CREAMY STRAWBERRY BANANA SMOOTHIE
The creamy strawberry banana smoothie is a refreshing and nutritious drink that combines the natural sweetness of banana and strawberries with the creaminess of Greek yoghurt. This smoothie is packed with protein, fibre and essential vitamins, making it an excellent choice for breakfast, a post-workout refuel, or a midday snack. With just four simple ingredients, it blends in seconds, creating a thick and creamy texture that is both delicious and satisfying. The Greek yoghurt adds a boost of protein and probiotics, while the strawberries provide antioxidants and vitamin C. Whether using milk for a creamy consistency or juice for a fruitier flavour, this smoothie is easy to customise. It’s naturally sweet, making it a kid-friendly option that adults will also love. Enjoy it as a grab-and-go meal or a refreshing treat on a hot day.
RECIPE CATEGORY
Breakfast, Snack, Drink
SERVING SIZE
1 serving
CUISINE
American, European
PREPARATION/TECHNIQUES
No-Cook, 5 Ingredients or Less, Quick & Easy
OCCASION/HOLIDAY
Picnic, Potluck, Family Reunion, Post-Workout, Summer, Afternoon Refreshment, Breakfast on the Go
SPECIAL CONSIDERATION/DIETARY CONCERNS
Healthy, High Fibre, Kid-Friendly, Low Fat, Vegetarian, Quick & Easy, Wheat/Gluten-Free
DISH TYPE
Smoothie, Drink, Refreshing Beverage
INGREDIENTS
Here is the list of ingredients we need to prepare Strawberry Banana Smoothie:
- 1/4 banana
- 50g Greek yogurt
- 1/4 cup strawberries (fresh or frozen)
- 50 ml milk or juice
FULL NUTRITIONAL INFORMATION
- Calories: 90-110 kcal
- Protein: 5g
- Carbohydrates: 16g
- Fats: 2g
- Fibre: 2g
- Sugar: 10g
- Vitamin C: 30% of daily intake
- Calcium: 12% of daily intake
PREPARATION
- Prepare The Ingredients: Slice ¼ banana and wash or thaw ¼ cup of strawberries.
- Blend The Ingredients: In a blender, add 50g of Greek yoghurt, banana slices, strawberries, and 50ml of milk or juice.
- Blend Until Smooth: Blend for 30-40 seconds or until the mixture is creamy and well combined.

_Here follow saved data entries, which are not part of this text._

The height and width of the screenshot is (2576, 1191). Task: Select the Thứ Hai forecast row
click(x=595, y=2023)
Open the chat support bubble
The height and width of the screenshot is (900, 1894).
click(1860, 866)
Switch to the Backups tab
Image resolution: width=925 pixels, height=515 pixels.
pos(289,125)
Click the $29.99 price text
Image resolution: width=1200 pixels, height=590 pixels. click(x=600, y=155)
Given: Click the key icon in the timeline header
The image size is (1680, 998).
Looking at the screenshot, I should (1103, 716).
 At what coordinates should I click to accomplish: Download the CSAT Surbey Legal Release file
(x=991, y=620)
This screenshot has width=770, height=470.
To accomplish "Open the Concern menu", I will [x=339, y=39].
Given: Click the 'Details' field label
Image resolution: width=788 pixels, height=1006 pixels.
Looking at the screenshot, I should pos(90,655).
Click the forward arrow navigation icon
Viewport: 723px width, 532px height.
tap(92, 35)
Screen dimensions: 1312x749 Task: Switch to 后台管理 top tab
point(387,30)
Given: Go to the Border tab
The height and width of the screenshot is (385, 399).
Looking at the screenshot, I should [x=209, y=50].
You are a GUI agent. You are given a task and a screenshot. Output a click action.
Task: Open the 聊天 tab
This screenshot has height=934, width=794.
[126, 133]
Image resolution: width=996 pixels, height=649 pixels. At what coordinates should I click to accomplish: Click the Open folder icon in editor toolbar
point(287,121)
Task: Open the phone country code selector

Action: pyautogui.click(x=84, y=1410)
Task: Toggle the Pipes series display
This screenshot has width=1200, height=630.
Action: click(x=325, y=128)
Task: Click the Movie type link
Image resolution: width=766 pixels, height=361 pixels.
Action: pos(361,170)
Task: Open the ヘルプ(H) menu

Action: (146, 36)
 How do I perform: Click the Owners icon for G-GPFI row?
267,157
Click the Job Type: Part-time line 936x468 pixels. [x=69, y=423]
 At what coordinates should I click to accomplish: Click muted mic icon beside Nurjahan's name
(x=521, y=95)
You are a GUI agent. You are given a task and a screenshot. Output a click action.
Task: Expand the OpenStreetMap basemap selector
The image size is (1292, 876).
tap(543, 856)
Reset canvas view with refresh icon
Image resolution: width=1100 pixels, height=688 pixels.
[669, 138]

- Serve And Enjoy: Pour into a glass and drink immediately.
PREP TIME
3 minutes
COOKING TIME
None (No-Cook)
TIPS
- Thicker Smoothie: Use frozen strawberries and bananas for a creamier, ice-cream-like texture.
- Sweeter Option: Add 1 tsp of honey or maple syrup if more sweetness is desired.
- Dairy-Free Alternative: Replace Greek yoghurt with coconut yoghurt and use almond or oat milk.
- Better Blending: Blend the liquid and yoghurt first, then add the fruit for a smoother consistency.
- Serving Idea: Top with granola or chia seeds for extra crunch and nutrition.
VARIATIONS
- Protein Boost: Add ½ scoop of vanilla protein powder for a post-workout smoothie.
- Citrus Twist: Replace milk with orange juice for a tangy, refreshing taste.
- Berry Blend: Mix in blueberries or raspberries for a more complex berry flavour.
- Nutty Delight: Add 1 tsp of almond butter or peanut butter for a richer texture.
- Chocolate Lovers: Blend in ½ tbsp of cocoa powder for a chocolate-strawberry twist.
PREPPING AND STORAGE
- Refrigeration: Best consumed immediately but can be stored in the fridge for up to 24 hours in an airtight container.
- Freezing: Pour into an ice cube tray and freeze for up to 1 month. Blend frozen cubes with milk for a quick smoothie.
- Meal Prep Tip: Pre-portion banana and strawberries into freezer bags for easy grab-and-blend smoothies.